Direct central nervous system effect of alcohol alters synthesis and degradation of skeletal muscle protein

Aims: Alcohol can directly impair protein synthesis in cultured myocytes as well as in in situ perfused skeletal muscle. However, alcohol in the general circulation diffuses rapidly into the central nervous system (CNS). Therefore, this study determined whether localized elevation of alcohol within the CNS is capable of decreasing muscle protein synthesis. Methods: Conscious unstrained male rats received a continuous intracerebroventricular (ICV) infusion of ethanol and skeletal muscle protein synthesis and degradation were assessed. Results: ICV alcohol decreased protein synthesis in the gastrocnemius after 6 and 24 h, compared with the time-matched controls. The reduction was equivalent for both sarcoplasmic and myofibrillar proteins and was reversible.

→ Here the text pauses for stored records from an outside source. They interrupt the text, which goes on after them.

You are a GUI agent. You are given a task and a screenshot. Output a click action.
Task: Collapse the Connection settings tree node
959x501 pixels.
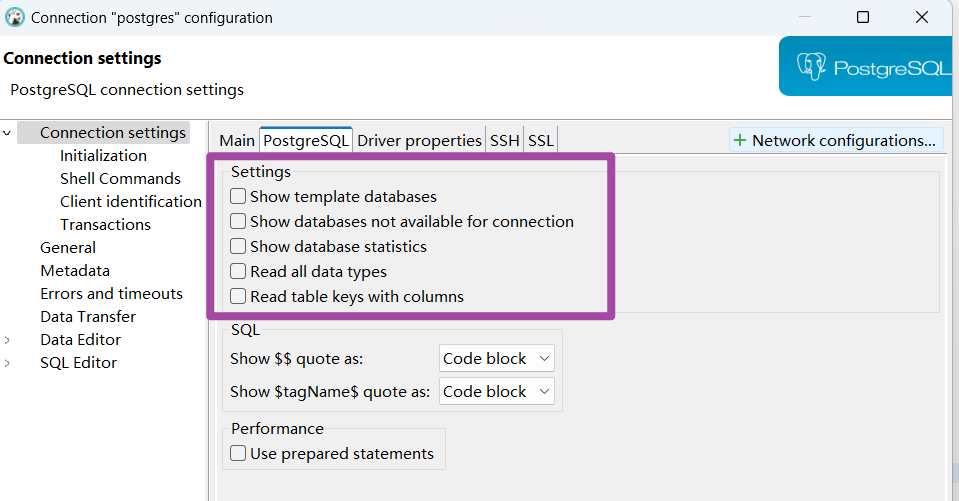click(x=8, y=133)
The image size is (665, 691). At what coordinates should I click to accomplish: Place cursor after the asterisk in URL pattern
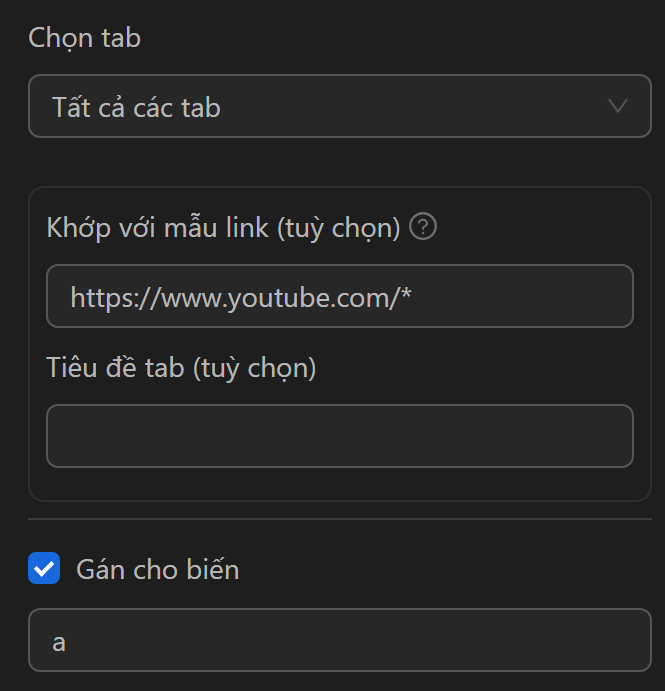tap(415, 296)
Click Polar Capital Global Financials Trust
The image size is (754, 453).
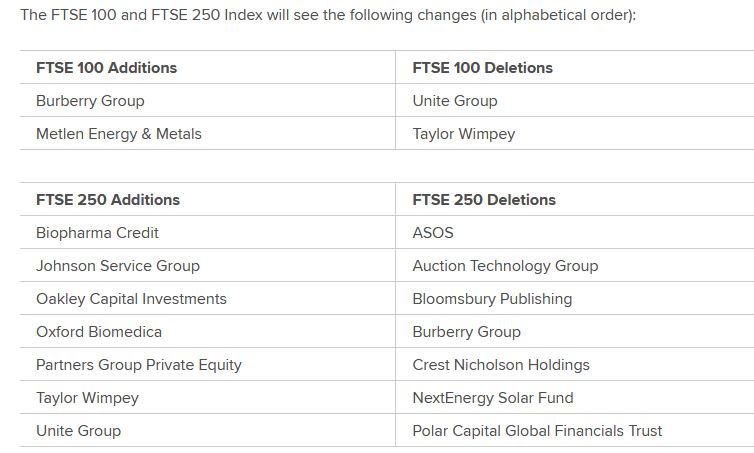[537, 431]
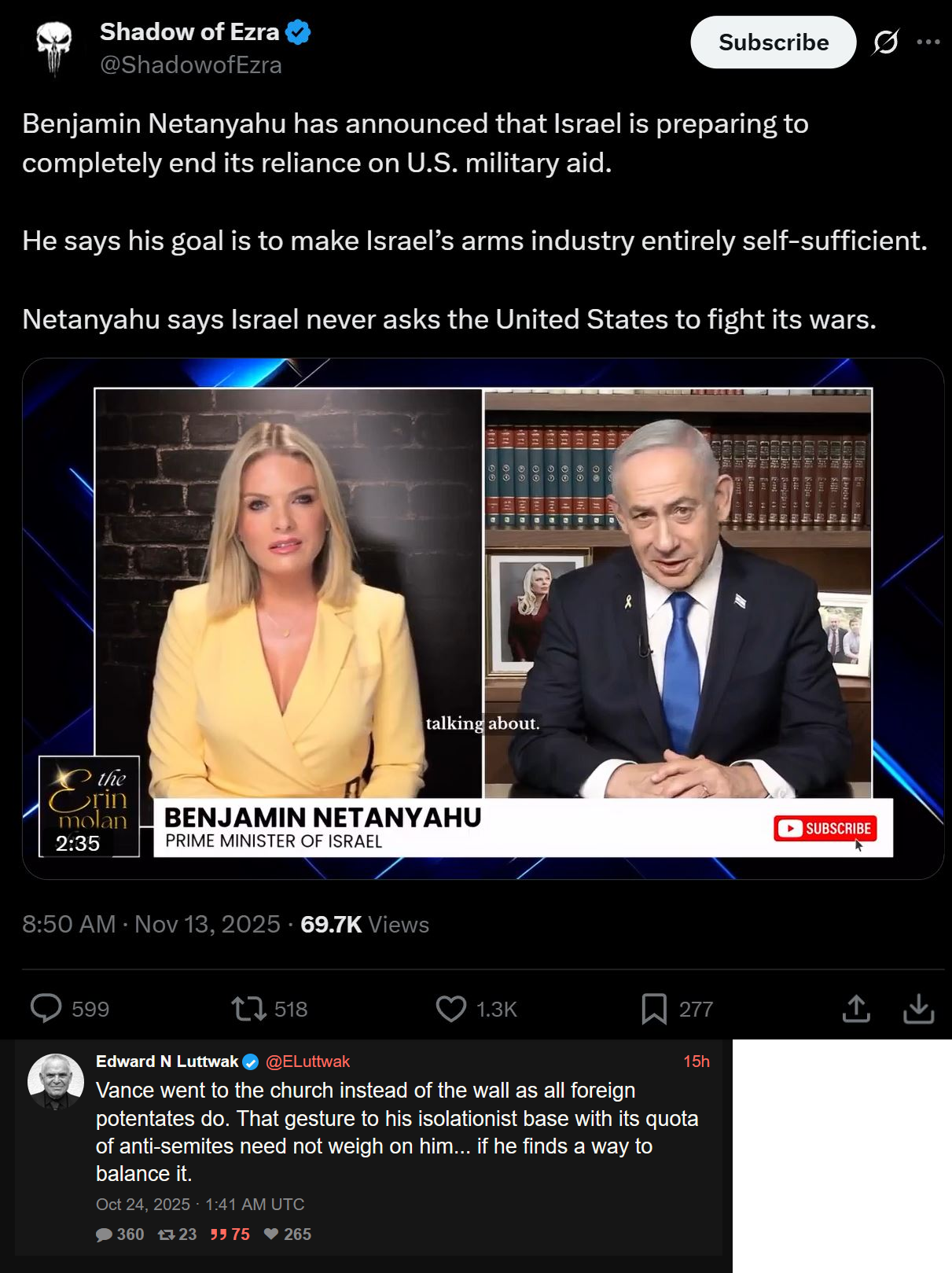The height and width of the screenshot is (1273, 952).
Task: Play the Netanyahu interview video
Action: [x=483, y=618]
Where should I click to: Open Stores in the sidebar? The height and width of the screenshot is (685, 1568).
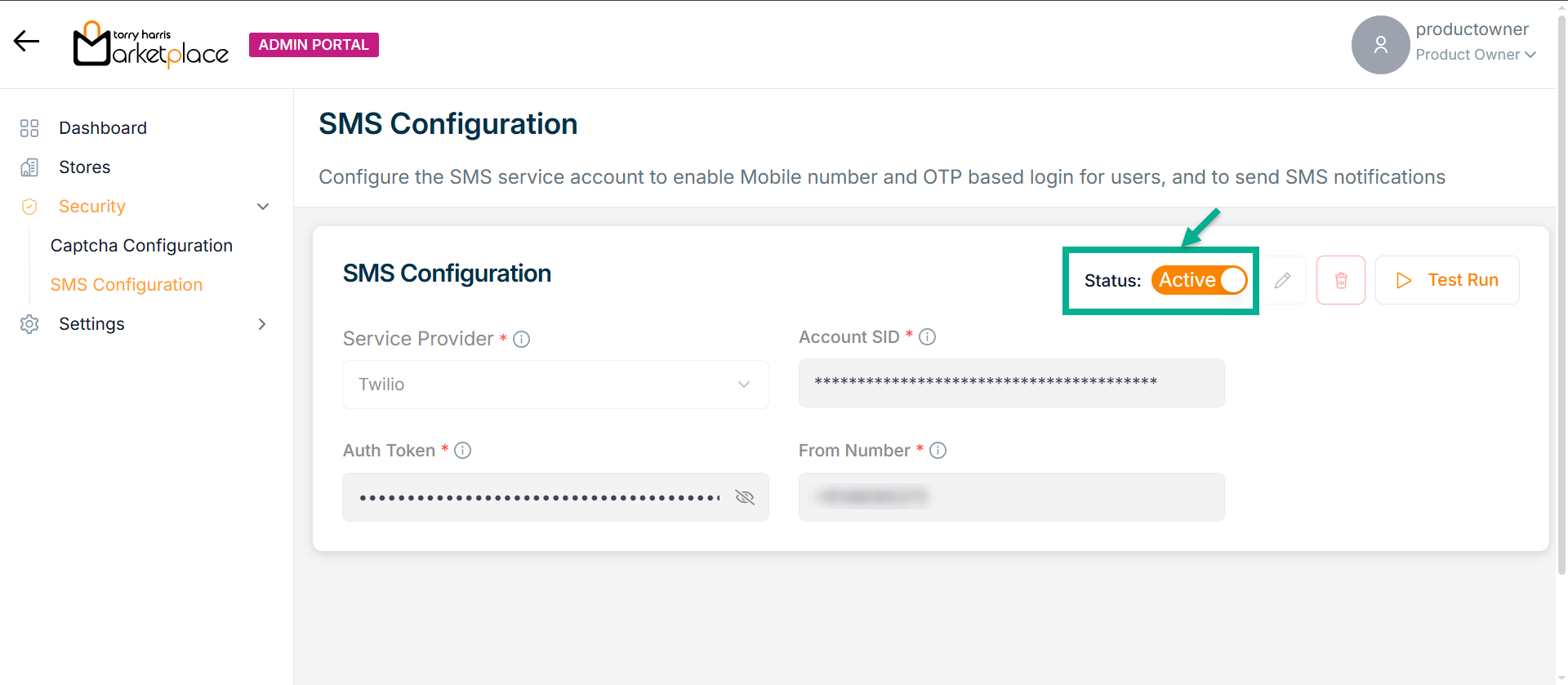point(84,167)
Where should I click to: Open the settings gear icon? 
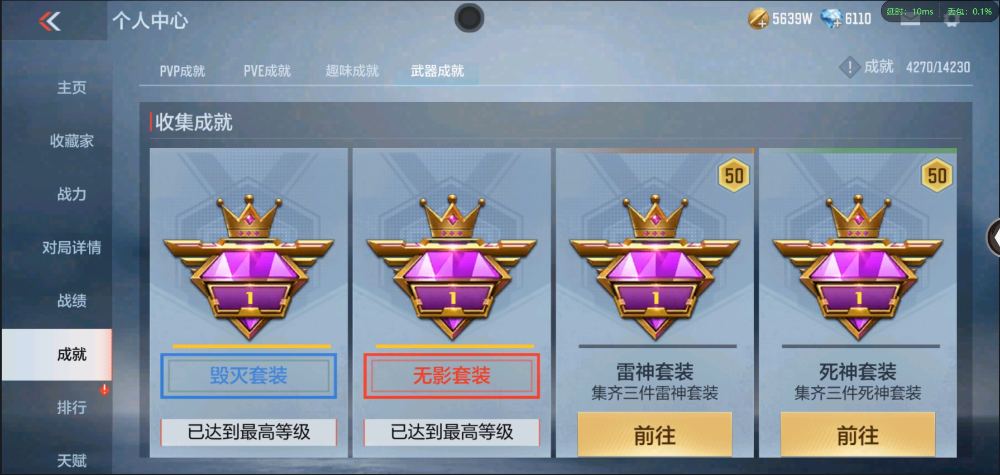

The inhibitory effect of alcohol was not prevented by the catalase inhibitor 3-amino-1,2,4-triazole and was mimicked by ICV-administered t-butanol. The alcohol-induced decrease in muscle protein synthesis was associated with a concomitant reduction in phosphorylation of 4E-binding protein and ribosomal S6 kinase-1, suggesting impaired mammalian target of rapamycin kinase activity. ICV alcohol also impaired the ability of leucine to stimulate protein synthesis. Conversely, ICV alcohol increased muscle proteasome activity and muscle RING-finger protein-1 mRNA content. Altered muscle protein metabolism was not associated with changes in muscle mRNA content for tumor necrosis factor a, interleukin-6 or insulin-like growth factor (IGF)-I or circulating insulin or IGF-I. Conclusion: Selective elevation of alcohol within the CNS is capable of decreasing protein synthesis and increasing protein degradation in muscle in the absence of alcohol in the general circulation, thus revealing a previously unrecognized central neural mechanism, which may account for part of the inhibitory effect of ingested alcohol on muscle protein homeostasis.